This usually works out great. However, in some special cases this can cause a problem. Particularly if you have a hard disk drive that needs a special INIT file loaded before it can be mounted. The problem is that it will be loaded after “!MacPassword™” and therefore the MacPassword™ unprotection routines won’t recognize it as a ‘legal’ hard disk drive during Startup. If you had asked MacPassword™ to protect that hard disk drive during Shutdown, you now find that it seemingly can’t be unprotected! The same situation can be applied to partitioning software (such as that sold as HD Partition in the SUM package from Symantec). If the INIT code for the partitioning software is loaded after “!MacPassword™”, then MacPassword™ can’t recognize the folders within the partition at Startup and therefore can’t unprotect anything you’ve selected for protection!

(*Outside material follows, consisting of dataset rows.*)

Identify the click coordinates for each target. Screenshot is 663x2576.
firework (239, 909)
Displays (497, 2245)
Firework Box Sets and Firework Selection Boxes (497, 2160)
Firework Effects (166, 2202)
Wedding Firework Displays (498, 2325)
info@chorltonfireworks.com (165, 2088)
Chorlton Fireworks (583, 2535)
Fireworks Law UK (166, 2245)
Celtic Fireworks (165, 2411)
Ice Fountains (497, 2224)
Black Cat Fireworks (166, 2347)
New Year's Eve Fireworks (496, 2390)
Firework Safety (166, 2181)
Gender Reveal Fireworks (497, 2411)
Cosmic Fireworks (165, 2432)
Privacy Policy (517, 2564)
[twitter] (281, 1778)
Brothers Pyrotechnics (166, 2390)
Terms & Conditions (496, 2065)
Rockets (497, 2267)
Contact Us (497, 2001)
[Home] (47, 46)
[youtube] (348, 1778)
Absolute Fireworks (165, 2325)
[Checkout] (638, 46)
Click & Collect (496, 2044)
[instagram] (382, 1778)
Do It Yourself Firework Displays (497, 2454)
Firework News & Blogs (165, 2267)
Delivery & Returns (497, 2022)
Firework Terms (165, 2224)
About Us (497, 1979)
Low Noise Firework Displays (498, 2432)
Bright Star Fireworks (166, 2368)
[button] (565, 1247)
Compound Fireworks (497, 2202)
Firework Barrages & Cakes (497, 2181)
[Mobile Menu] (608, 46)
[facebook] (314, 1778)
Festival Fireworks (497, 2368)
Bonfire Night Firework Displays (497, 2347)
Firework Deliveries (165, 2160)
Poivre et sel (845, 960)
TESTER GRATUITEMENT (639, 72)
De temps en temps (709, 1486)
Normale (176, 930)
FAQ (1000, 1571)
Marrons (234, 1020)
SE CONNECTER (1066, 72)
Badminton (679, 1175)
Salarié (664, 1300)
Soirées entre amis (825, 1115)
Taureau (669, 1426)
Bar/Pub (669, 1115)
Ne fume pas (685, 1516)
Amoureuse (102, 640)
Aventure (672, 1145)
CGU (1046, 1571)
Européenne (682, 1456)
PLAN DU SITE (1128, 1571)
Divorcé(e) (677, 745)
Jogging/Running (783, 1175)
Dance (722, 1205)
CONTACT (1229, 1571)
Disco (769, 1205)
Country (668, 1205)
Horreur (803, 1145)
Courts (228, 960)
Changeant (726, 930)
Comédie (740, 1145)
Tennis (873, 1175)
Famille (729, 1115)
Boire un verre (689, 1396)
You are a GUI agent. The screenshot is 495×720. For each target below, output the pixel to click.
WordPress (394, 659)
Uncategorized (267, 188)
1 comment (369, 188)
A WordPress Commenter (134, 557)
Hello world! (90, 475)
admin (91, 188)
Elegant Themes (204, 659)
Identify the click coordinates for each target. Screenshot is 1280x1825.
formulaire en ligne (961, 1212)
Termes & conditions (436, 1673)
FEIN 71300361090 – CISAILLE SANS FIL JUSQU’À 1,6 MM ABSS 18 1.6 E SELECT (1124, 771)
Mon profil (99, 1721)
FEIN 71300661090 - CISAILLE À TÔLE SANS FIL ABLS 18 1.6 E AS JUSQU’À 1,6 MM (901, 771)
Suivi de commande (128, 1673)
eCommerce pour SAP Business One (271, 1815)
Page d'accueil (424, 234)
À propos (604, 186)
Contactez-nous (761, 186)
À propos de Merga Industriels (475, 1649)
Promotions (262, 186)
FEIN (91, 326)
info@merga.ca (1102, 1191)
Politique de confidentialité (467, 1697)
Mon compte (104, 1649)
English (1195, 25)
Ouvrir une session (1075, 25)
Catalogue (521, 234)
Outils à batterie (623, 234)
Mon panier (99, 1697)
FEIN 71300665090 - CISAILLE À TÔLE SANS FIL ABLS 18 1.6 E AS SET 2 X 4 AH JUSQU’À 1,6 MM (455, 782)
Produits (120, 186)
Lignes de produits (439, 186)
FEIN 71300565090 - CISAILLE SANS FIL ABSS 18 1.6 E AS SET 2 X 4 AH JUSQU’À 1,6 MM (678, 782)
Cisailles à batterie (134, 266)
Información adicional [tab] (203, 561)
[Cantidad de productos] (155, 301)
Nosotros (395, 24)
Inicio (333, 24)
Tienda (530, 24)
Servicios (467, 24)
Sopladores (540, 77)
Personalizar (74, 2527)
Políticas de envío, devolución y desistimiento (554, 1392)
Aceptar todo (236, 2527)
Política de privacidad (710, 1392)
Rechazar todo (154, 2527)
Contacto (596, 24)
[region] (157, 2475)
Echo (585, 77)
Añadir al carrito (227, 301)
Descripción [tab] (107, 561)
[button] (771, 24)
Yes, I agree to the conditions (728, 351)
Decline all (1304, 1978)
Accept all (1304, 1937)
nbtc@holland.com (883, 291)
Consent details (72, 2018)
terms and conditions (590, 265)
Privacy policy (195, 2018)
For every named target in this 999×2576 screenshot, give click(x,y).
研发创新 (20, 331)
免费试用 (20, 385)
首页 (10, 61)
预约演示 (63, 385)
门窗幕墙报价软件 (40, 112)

The answer to this is to rename MacPassword™ file to a name that alphabetically comes after the name of the partitioning INIT or special INIT for your hard disk drive. MacPassword™ comes to you named “!MacPassword™”. As an experiment, rename the file to “zMacPassword™”. This should load it after all the other INITs in your System folder. Now restart your Macintosh and when you get to the Finder's Desktop immediately choose restart again. (The first time insures that the correct Shutdown code gets loaded, the second is that the proper protection is reinstated).
Note: If you rename MacPassword™, you will also need to rename the file “!MacPassword™ Sounds” to have MacPassword™ be able to find it upon Startup or Shutdown.
If everything works properly now, then leave MacPassword™ named as “zMacPassword™” and you should experience no more problems. If you still have problems, please see the above section about reporting problems to me.